Secondly, it is clear from the book that Francis and Edith are very ‘normal’ and ‘real’ people. Sometimes reading biographies of Christians of a different generation brings about feelings of ‘I’d never be able to do that’ or ‘that would never happen to me’. However, this book is good at portraying two people who are seeing God work in their lives under very ‘normal’ surroundings, at least to begin with. The part of the story about their courtship is very sweet and charming, and, despite describing the 1930s, doesn’t feel too old-fashioned or disconnected to the present day. Small interjections of detail amongst a general thread of story are really endearing, such as the possibility of Francis ending their relationship at the beginning of courtship, and Edith coping with the difficulties of morning sickness.

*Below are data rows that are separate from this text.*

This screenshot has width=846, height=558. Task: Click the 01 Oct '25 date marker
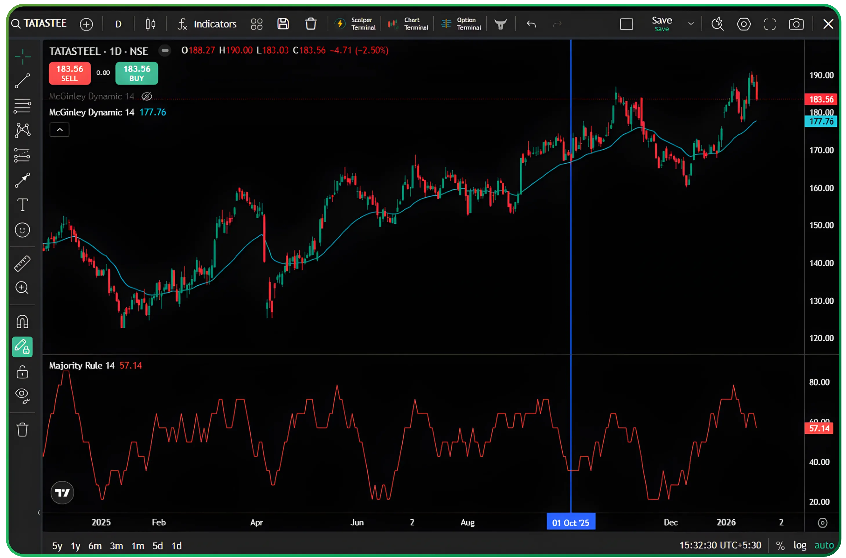(571, 522)
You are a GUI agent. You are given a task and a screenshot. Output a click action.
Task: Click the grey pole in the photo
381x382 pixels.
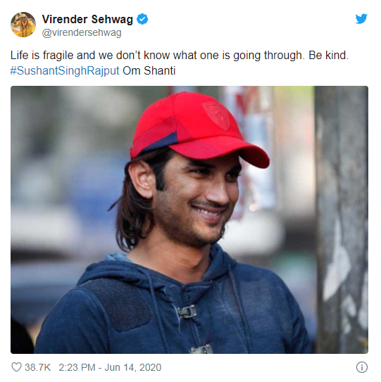342,219
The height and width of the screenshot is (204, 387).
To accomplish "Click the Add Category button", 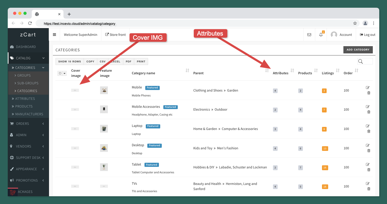I will point(358,50).
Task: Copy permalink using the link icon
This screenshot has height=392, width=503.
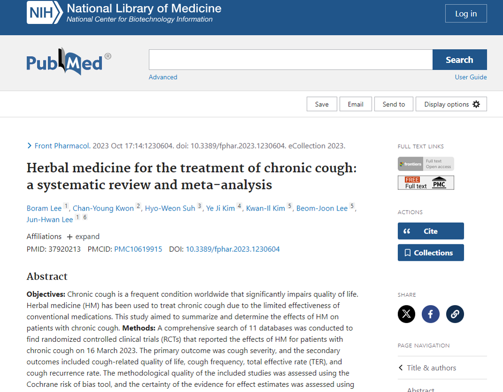Action: click(x=454, y=314)
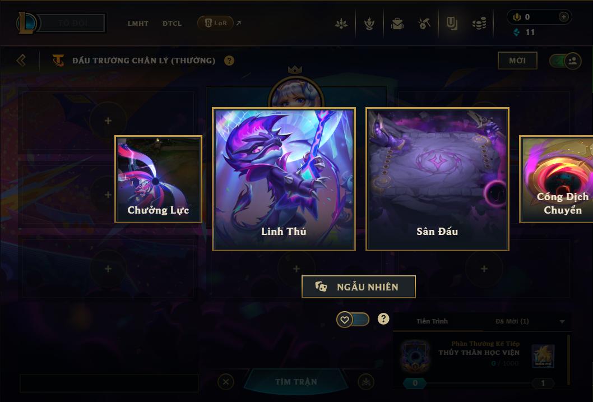The image size is (593, 402).
Task: Toggle the favorites heart switch
Action: tap(353, 320)
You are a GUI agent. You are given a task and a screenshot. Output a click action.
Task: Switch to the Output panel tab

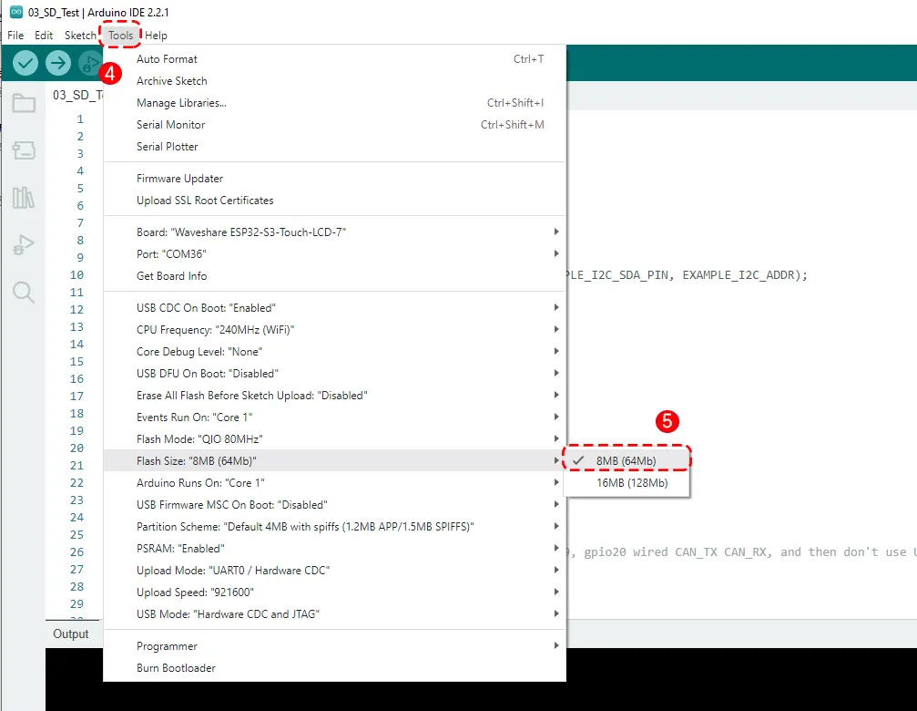(x=71, y=634)
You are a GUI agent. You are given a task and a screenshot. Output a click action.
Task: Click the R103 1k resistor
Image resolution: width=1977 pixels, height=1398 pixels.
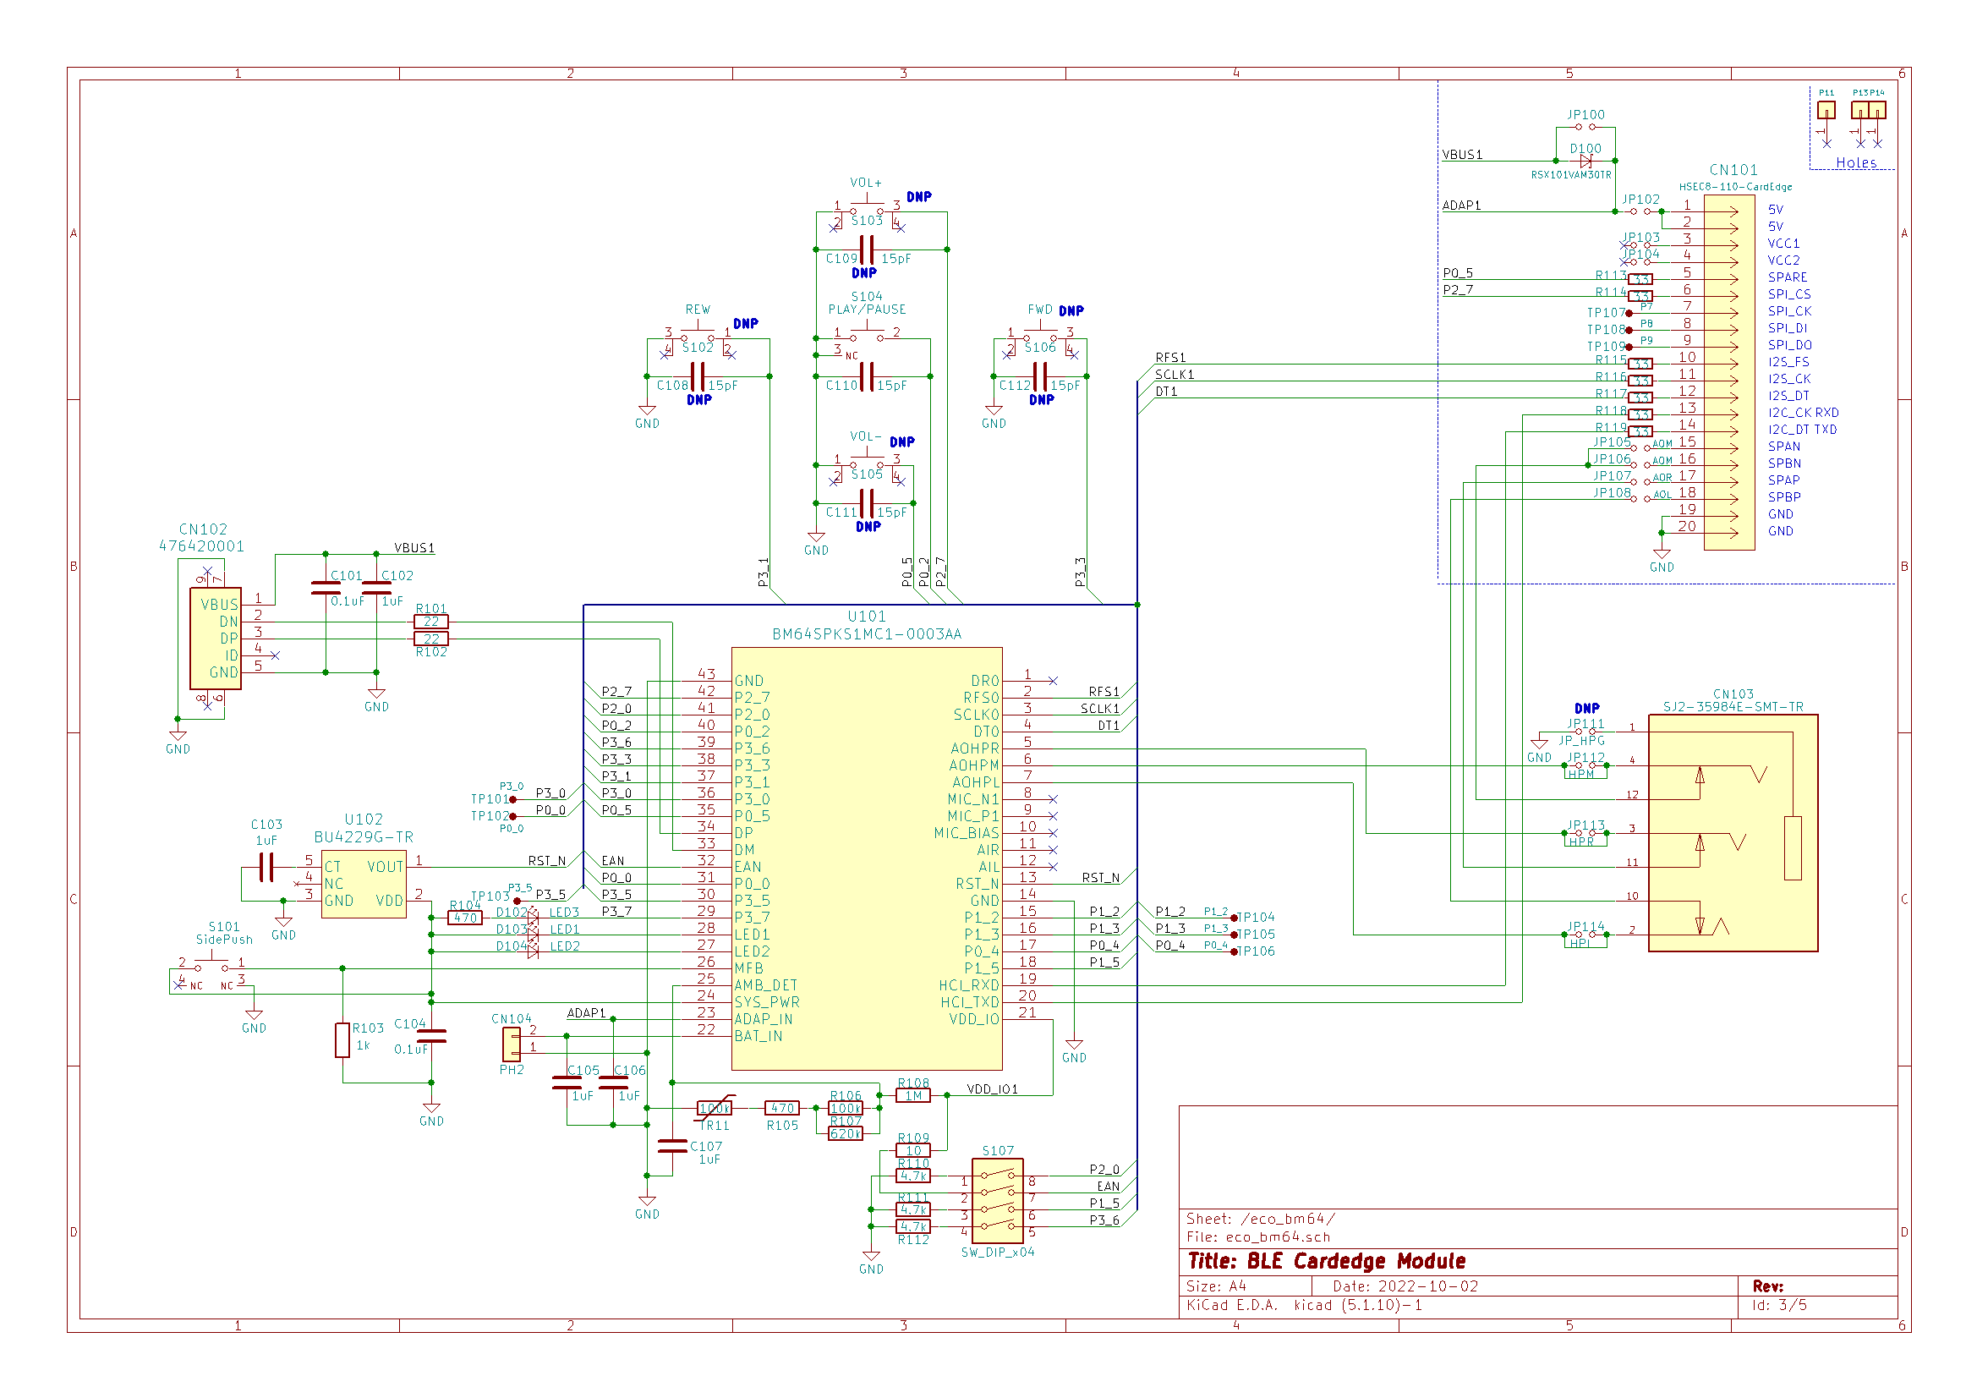343,1040
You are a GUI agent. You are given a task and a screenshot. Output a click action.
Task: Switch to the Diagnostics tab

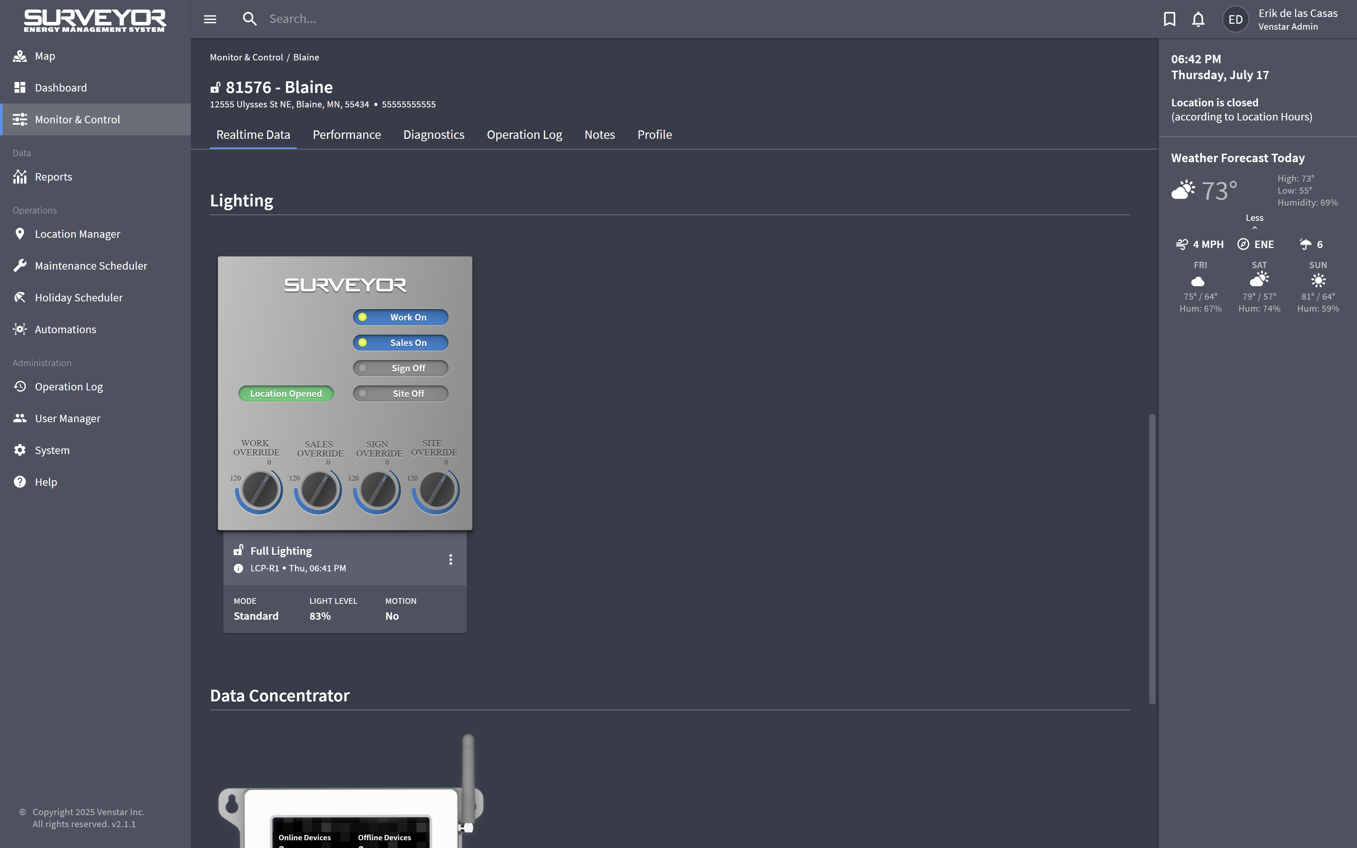(x=433, y=135)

Thirdly, the story is very powerful. Francis’ conversion story is particularly striking. At the age of 18 he ‘accidentally’ takes home the wrong library book on Greek philosophy only to find that it sparked a strong urge to read the whole Bible, cover to cover, unbeknown to his parents or any of his friends. Francis telling his non-Christian parents that he had become a Christian and wasn’t going to follow the path they wanted for him towards a career in engineering is also compelling. As is how the family cope when Francis is away from home for months at a time, preaching across Europe. These all add to a compelling tale of the Lord leading this family where he wanted them to go.
Lastly, this story is excellent for teaching us about the need for a reliance upon the Lord in prayer. A verse which sums up the Schaeffer’s attitude to all circumstances is Philippians 4: 6: ‘Do not be anxious about anything, but in every situation, by prayer and petition, with thanksgiving, present your requests to God.’ The couple were unswerving in their dedication to God, despite the fact that at times they were unsure of the way forward.
They are fantastic examples of putting Jesus first in often difficult situations, something that we and the Christian youth of today must dwell on and learn from.
Ally Sullivan, teacher and mum of three, living in Oxford.